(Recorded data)
[Start of Attachment]
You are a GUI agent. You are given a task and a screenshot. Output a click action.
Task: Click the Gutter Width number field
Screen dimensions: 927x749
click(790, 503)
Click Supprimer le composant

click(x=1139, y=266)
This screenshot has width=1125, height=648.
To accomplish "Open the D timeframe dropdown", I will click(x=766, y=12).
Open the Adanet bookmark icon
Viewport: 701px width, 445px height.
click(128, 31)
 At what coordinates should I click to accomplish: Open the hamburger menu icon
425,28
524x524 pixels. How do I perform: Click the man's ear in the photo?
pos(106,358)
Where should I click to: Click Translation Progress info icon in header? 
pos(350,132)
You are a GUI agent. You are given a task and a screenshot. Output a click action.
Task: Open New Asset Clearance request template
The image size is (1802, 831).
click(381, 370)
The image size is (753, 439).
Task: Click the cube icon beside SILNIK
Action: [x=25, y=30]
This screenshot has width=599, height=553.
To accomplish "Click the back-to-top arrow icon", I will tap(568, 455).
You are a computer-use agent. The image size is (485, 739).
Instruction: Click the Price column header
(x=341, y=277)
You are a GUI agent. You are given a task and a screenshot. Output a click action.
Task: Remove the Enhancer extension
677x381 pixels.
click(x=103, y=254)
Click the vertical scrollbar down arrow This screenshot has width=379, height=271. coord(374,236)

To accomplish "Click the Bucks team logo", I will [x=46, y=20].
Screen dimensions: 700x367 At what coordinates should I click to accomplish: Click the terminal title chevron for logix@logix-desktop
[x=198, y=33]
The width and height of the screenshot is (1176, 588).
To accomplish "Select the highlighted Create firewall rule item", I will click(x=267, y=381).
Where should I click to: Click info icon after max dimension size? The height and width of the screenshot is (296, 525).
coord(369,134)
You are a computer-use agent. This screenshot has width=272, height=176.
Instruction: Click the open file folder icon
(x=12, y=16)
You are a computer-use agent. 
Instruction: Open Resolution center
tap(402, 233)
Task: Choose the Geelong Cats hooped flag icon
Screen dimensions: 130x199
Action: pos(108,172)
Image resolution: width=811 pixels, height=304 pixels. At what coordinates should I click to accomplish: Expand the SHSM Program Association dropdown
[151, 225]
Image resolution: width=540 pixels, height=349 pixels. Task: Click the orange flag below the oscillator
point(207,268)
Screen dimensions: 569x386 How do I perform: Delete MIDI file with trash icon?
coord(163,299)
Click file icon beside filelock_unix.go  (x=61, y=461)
[End of Attachment]
* **TASK INSTRUCTIONS**:
Look for the word "computer" in the data, then return every line that contains it.

* **OUTPUT OF THE EXERCISE**:
You are a computer-use agent. The image size is (485, 739).
You are a computer-use agent. This screenshot has width=272, height=176.
You are a computer-use agent. 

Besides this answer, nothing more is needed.